**Task statement:**
Bring together copies of the lines in the data below that contain the word "agent".

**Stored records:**
= Beginning of Section =

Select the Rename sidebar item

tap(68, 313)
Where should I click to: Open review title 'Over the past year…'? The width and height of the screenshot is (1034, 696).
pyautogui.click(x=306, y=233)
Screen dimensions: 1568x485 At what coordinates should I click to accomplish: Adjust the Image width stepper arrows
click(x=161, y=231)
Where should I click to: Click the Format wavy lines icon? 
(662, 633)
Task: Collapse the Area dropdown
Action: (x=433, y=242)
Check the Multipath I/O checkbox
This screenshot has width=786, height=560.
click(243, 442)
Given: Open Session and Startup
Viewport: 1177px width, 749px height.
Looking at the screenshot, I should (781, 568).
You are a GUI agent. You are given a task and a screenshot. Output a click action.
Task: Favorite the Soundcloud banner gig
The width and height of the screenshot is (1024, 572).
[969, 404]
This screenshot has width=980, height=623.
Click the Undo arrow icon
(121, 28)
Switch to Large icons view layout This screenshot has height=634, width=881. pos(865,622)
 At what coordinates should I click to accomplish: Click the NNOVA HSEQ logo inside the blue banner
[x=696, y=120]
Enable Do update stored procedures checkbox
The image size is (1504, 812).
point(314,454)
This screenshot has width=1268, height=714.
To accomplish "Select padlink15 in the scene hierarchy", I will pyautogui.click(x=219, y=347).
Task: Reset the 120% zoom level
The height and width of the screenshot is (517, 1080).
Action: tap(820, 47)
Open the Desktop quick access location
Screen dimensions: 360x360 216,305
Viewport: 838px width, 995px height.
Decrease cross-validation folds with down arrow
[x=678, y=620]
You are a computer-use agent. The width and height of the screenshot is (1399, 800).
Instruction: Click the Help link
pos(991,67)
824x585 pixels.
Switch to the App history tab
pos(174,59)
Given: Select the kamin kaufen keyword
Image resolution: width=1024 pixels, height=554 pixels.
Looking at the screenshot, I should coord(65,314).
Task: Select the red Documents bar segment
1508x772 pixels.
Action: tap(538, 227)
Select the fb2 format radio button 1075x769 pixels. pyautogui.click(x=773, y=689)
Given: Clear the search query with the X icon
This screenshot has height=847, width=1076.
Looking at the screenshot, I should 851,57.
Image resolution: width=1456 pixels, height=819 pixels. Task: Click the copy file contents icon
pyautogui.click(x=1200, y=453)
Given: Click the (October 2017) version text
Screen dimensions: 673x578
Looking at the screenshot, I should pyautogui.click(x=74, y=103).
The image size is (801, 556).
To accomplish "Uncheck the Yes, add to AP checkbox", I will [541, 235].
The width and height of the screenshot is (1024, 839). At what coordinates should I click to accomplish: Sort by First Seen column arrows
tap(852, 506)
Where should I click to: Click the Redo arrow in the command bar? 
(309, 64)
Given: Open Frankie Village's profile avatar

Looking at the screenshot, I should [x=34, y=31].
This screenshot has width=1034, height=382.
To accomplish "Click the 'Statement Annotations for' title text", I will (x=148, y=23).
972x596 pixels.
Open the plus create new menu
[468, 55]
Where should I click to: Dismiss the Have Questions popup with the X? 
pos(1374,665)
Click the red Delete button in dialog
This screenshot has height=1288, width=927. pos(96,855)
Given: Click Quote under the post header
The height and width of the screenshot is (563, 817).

= End of Section =

**Response to the exercise:**
You are a GUI agent. You are given a task and a screenshot. Output a click action.
You are a computer-use agent. The width and height of the screenshot is (1399, 800).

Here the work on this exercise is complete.